- _THE TASK_
Your answer must be an exact retyping of the line containing "You are a computer-use" and every line after it through the end of the records below, with no pictures and nothing else.

- _ENTRIES PROVIDED_
○ ○ ○ ○ ○

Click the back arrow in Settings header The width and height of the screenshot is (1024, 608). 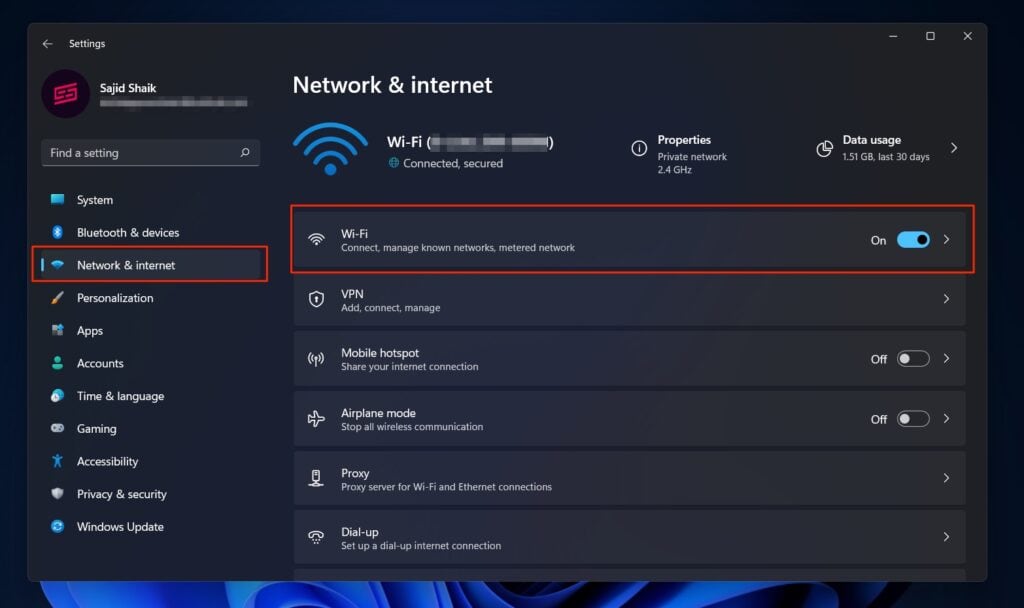click(47, 44)
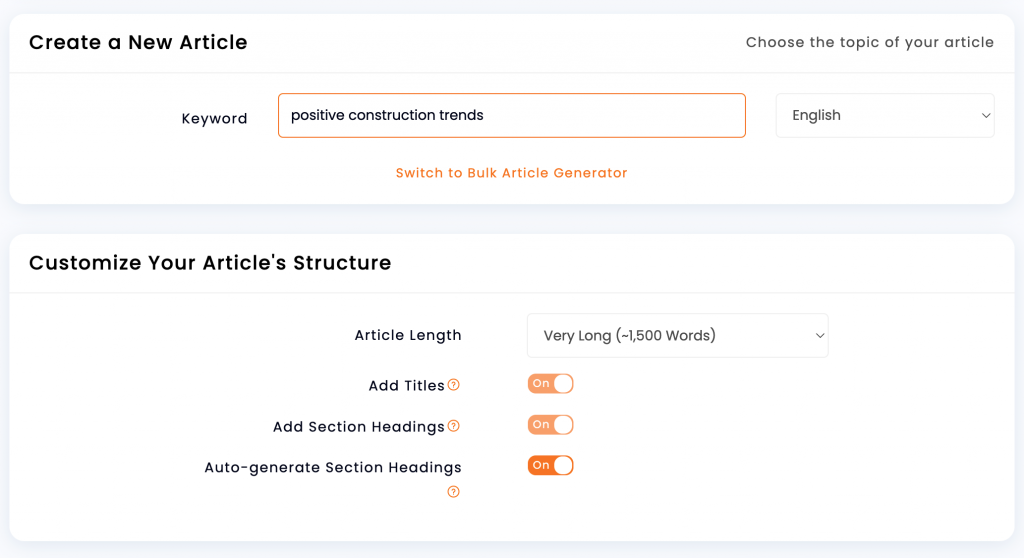
Task: Click the chevron arrow in the language selector
Action: point(985,116)
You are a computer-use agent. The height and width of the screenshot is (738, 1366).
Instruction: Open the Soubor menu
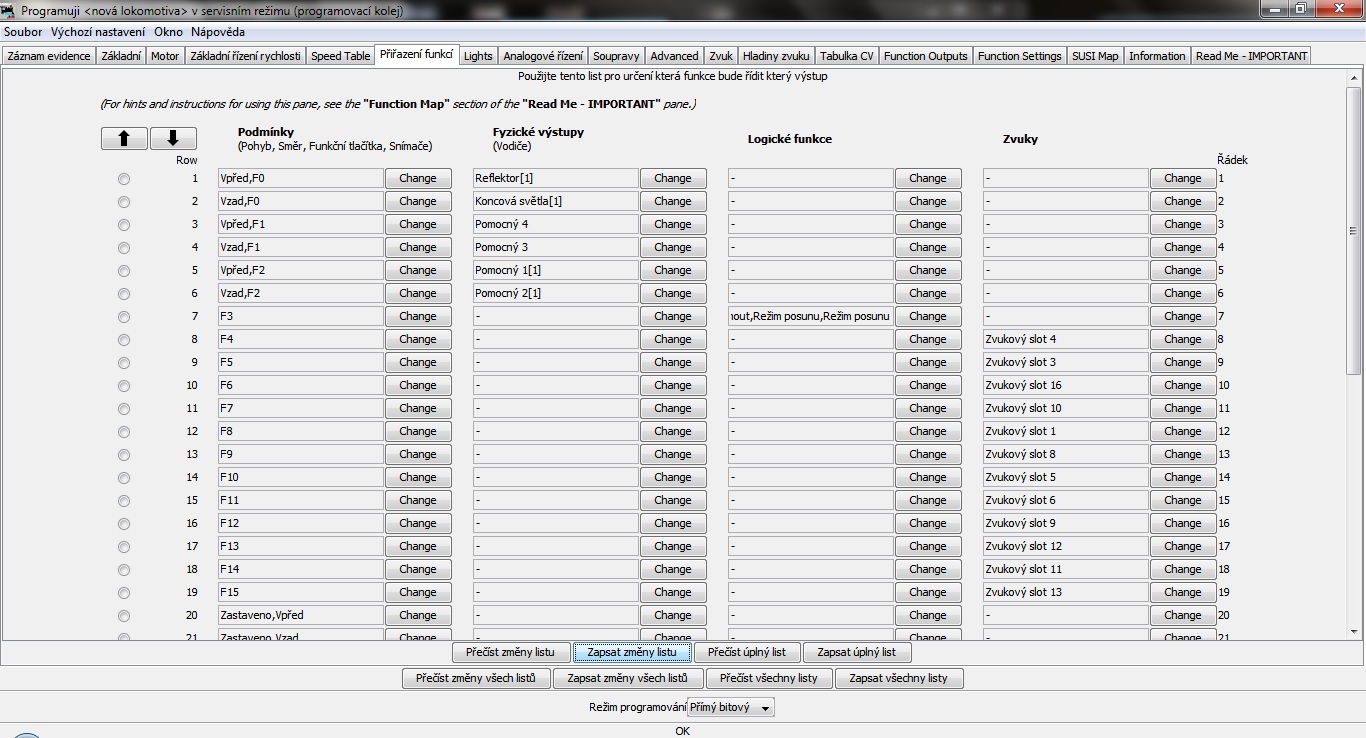click(x=23, y=32)
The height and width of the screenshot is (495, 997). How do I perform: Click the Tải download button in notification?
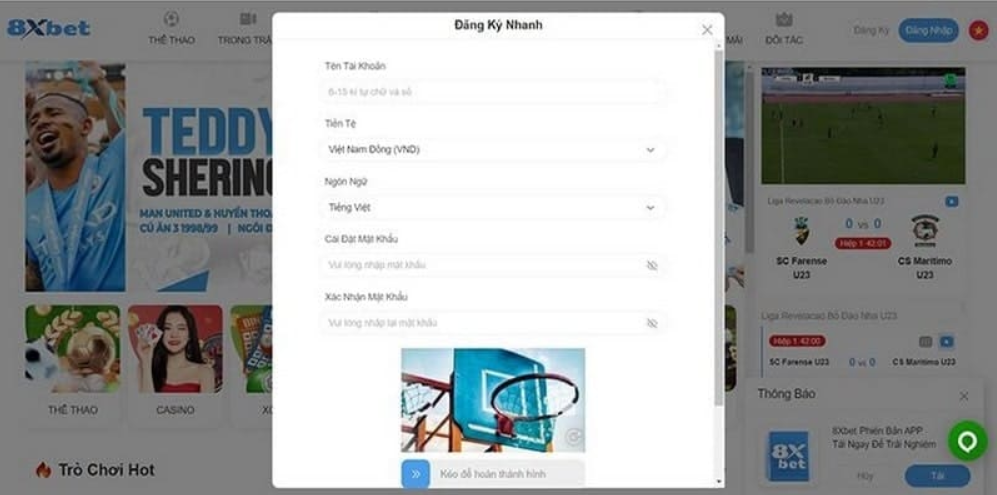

○ ○ ○ ○ ○

- _TASK ANSWER_
You are a computer-use agent. The height and width of the screenshot is (738, 1366).
Instruction: Open the Soubor menu
click(x=23, y=32)
The height and width of the screenshot is (495, 997). How do I perform: Click the Tải download button in notification?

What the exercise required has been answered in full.